Hi, Char, I have not read Des' reply to your thoughtful explanation..thanks for clarifying your stance on FNIT and such-its been a while since we talked about it.

I don't feel a need to dispute certain affections that go along with mating-just certain other ones, that I think we might well question. Ennis holding Jack during, for example from behind-this supports Jack's surprise at being embraced from behind outside of the 'during', later on. Do you see what I'm saying? So it's clear some back embracing was going on during...but this also leads us to the inevitable question brought up by AP with the no f/f comment; It has to be asked why it was brought up. if not strictly metaphorical-than it is actual.
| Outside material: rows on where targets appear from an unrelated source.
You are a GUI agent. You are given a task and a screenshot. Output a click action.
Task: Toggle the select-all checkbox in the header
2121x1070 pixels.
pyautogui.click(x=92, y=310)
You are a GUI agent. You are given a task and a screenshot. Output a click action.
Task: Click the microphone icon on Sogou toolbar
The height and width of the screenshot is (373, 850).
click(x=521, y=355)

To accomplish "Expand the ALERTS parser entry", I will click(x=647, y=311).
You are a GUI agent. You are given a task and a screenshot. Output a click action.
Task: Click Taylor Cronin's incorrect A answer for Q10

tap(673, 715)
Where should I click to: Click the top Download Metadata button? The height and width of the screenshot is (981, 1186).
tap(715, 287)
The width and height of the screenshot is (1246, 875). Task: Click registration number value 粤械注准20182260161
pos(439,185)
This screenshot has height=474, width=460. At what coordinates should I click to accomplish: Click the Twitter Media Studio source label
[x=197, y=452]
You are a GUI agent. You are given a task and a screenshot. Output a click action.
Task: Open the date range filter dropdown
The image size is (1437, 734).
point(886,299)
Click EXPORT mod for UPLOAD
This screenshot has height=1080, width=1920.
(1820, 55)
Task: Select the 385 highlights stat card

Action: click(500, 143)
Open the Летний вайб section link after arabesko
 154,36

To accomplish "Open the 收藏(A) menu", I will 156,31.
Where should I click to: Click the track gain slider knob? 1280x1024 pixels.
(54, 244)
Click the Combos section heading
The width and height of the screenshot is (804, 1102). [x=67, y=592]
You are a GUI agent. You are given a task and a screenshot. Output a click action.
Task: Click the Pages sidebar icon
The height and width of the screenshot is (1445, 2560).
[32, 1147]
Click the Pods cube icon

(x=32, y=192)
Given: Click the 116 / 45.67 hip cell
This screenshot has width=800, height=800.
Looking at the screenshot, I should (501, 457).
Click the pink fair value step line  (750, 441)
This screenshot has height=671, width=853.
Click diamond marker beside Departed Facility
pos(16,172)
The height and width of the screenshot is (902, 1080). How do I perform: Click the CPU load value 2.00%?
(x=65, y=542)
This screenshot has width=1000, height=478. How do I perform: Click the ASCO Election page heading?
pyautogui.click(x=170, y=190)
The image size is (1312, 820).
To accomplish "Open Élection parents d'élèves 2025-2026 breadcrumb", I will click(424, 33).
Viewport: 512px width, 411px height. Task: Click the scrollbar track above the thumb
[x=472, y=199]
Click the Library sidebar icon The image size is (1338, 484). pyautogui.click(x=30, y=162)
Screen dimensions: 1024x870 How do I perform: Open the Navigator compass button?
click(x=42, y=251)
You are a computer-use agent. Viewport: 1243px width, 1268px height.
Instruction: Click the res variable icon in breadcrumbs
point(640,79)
As to Jack remembering it and feeling a certain way, well, as I said, i see it as just one more surprise. As I said in the other discussion about when the punch occurred: How can a basic truth in the story be founded on an exaggerated or inaccurate memory? Obviously, it can't-what Jack recalls and feels is the real McCoy-because he makes a life-altering revelation with it. We can't parc it out for the sake of easing the terrible truth that things really WERE not right on BBM,, IMO. Jack, again, was the little dog taking what he could from the short leash-and it started on BBM, the minute Ennis said, "INNQ". And Jack was ok with it, even thrilled at times, I'm sure...but the flying high, free like birds, to me, is ENNIS"S pov as communicated by the author-not Jack's. Jack accepted it, and was ok with it. But the limitations were there-and we NEVER find out, until we see Jack's DE memory at the end. It is the critical blow to our illusions., IMO. Did it stop them, and how damaging was it? Those are the questions you've wisely addressed, I think..and I agree, we just maybe don't see the same degree of stoppage and damage.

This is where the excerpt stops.